受付開始になりましたので、船に向かいます。受付、支払いは船内で行います。
受付後は席を確保して出発までは船外でも良いとのことです。嫁さんは桟橋で待機して私は写真をパチパチと。
今回の船はさるくⅡ号
船としては120名乗れますが、船室は席をあけてのソーシャルディスタンス仕様、船外はオープンなため通常席です。
石炭の記念品です。
席は一番後ろの右側です。これは港湾内で造船所が右側になるためです。
酔いやすい人は出来だけ後ろの真ん中寄りがおすすめです。一番揺れが少ないです。
それでは出航です。
対岸には173番イージス鑑『こんごう』が点検のため?停泊中でした。
海上自衛隊が保有するイージス鑑は8隻あり、その初号鑑です。1隻1700億円ですね。
こんな近くで見れるとは思いませんでした。マニアックですいません。
CIWS(ファランクス)は隠されていました。毎秒60発とか出るバルカン砲です。両サイドにある2つのパネルぽいのはSPYー1レーダーで、これがイージスの盾の中核になってます。
こんごうの後ろには見たこともない艦船がありました。砲台もなく『3』という番号だけ。ネットで調べると今年の3月に進水した新造鑑でステルス仕様だそうです。装備などは進水してから装備するんですね。まさに工事中でした。
レーダーに写りにくいようにのっぺりしてますね。
ここから、世界遺産のいくつかを見ていきます。
6-3 長崎造船所ジャイアント・カンチレバークレーン
このクレーンはイギリス製で日本で最初の電動クレーンです。
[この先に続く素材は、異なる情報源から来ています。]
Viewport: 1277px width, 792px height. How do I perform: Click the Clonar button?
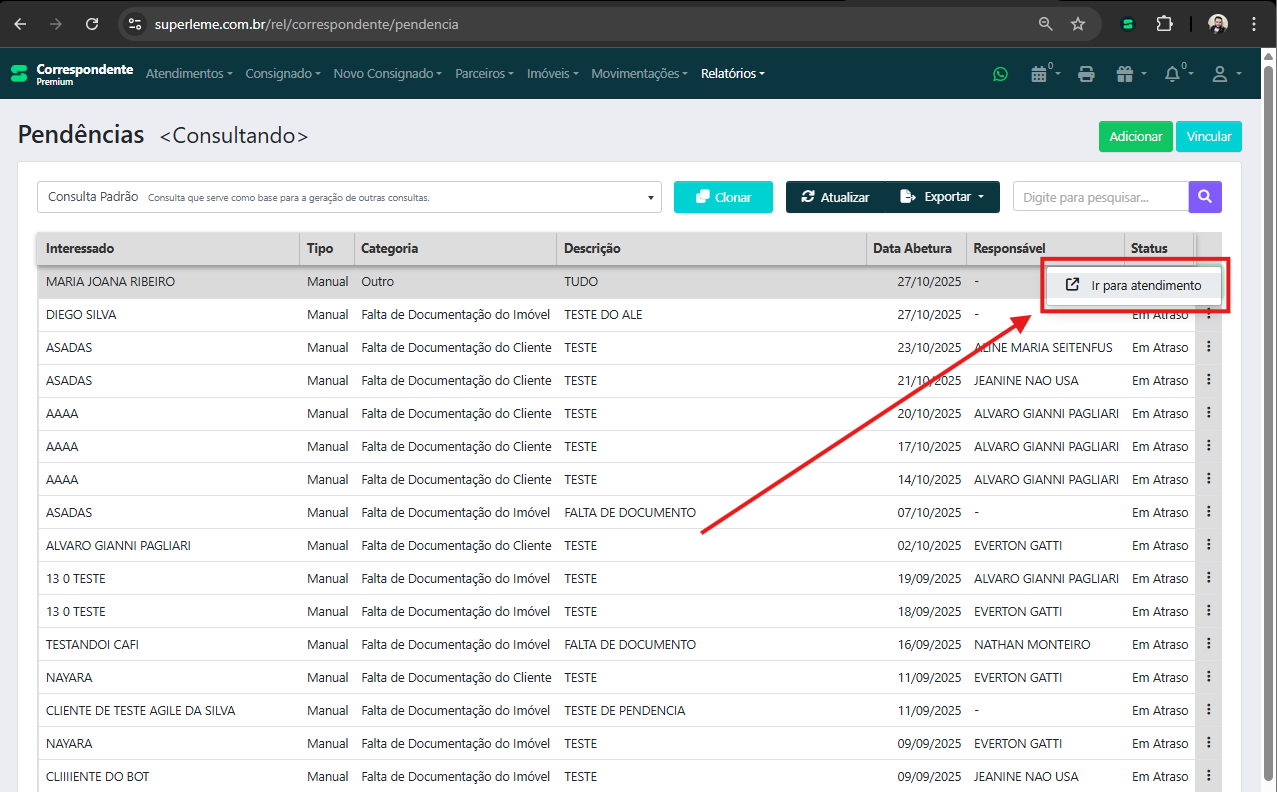[723, 197]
明治42年製。
6-2 長崎造船所第三船渠
大型船を造るために山を切り開いて作ったドックです。明治38年製。
このドックの右側に海からは見えませんが長崎造船所占勝閣があります。
6-1 小菅修船場跡
日本の造船の基礎となった、グラバー邸のグラバーさんや薩摩藩の重鎮らで作った日本最初のドック。明治元年製。
NO2バース(埠頭)
ここからは世界遺産ではありませんが、見所です。
この奥に赤く錆びたクレーンがあります。
これが大戦時に戦艦武蔵を造ったドックとクレーンです。今は使っていないそうですが、大切に保管されているようです。
こうやってみると大きさがわかりますね。
カトリック神ノ島教会
船の上から説明してくれます。小さな島ですが立派な教会があります。
それだけこの地域でカトリックが浸透しているということですね。
The Virgin Mary statue on a Cape
更に海岸にはマリア像と共に鳥居があります。あらゆる宗教が入り混じったのが長崎の特徴だそうです。
三菱重工業長崎造船所 香焼工場
世界最大級の造船ドックです。全長1000メートル級でこのクレーンは1つで600トンを吊り下げる能力があるそうです。
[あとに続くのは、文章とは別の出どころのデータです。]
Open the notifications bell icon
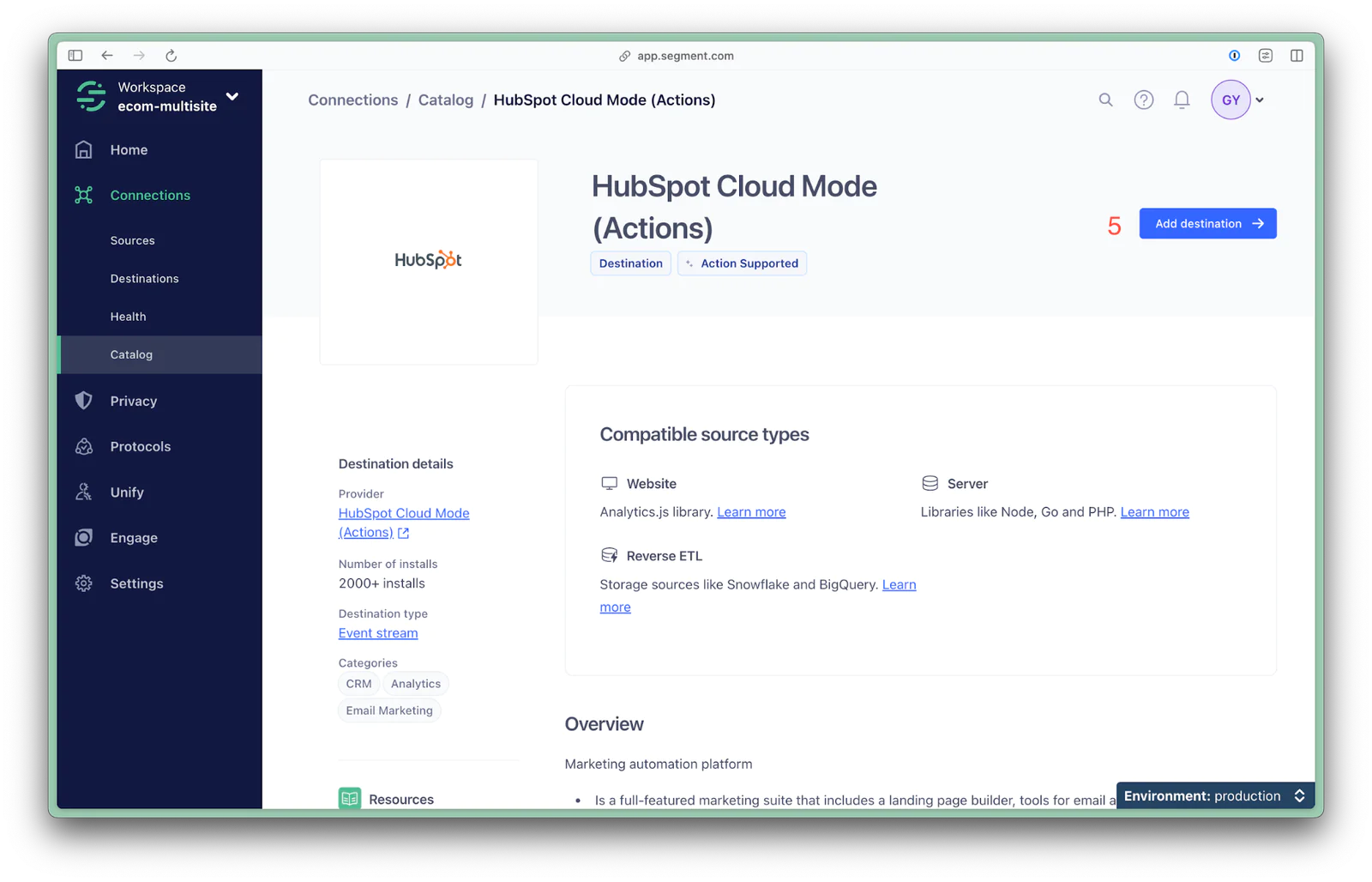1372x882 pixels. 1182,100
ちなみにクレーンにある三菱のマークはテニスコートのサイズだそうです。
縮尺でとんでもないデカさですね。クレーンの横幅は200m以上ありますね。
ここではタンカーとかを造っており、ダイヤモンド・プリンセス号を作ったり、コスト・アトランチカの補修作業を行っていたそうです。
どちらもコロナ感染で有名になりましたね。
端島(軍艦島)へ
いよいよ軍艦島が見えてきました。
ぱっと見は要塞のようですね。
近くまで来ました。すぐには上陸せず、順番待ち&上陸許可待ちでぐるっと一周します。
一番端(北側)が学校だそうです。校庭はスペースが少ないので屋上が広場になっていたとか。
反時計回りでぐるっと回りながら、建物を説明してくれます。細かくは覚えていませんが、これは病院だったかな。
寺院があっそうですが、木造の建物は朽ちてなくなったそうです。
端島は元々二こぶの岩礁だったそうですが、これが南端の岩礁の残りです。
よく軍艦島が軍艦のように見えるとされるポイントだそうで、ここで写真を撮って上陸準備に向かいます。確かに軍艦ぽいですね。
本日は無事上陸許可がおりました。波もたってませんし、風も殆どありませんでした。ラッキー。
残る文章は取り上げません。